- **Task description**:
Copy the entries that open with the line containing "Where should I click to: Switch" and run to the end of the entries, swapping "Recording" for "Playback" and leaving everything else as it is.

--- BEGIN Given entries ---

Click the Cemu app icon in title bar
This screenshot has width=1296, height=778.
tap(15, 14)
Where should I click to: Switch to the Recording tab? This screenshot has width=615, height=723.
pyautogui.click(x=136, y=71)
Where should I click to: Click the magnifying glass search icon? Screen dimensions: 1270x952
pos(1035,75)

--- END Given entries ---

- **Result below**:
Where should I click to: Switch to the Playback tab? This screenshot has width=615, height=723.
pyautogui.click(x=136, y=71)
Where should I click to: Click the magnifying glass search icon? Screen dimensions: 1270x952
pos(1035,75)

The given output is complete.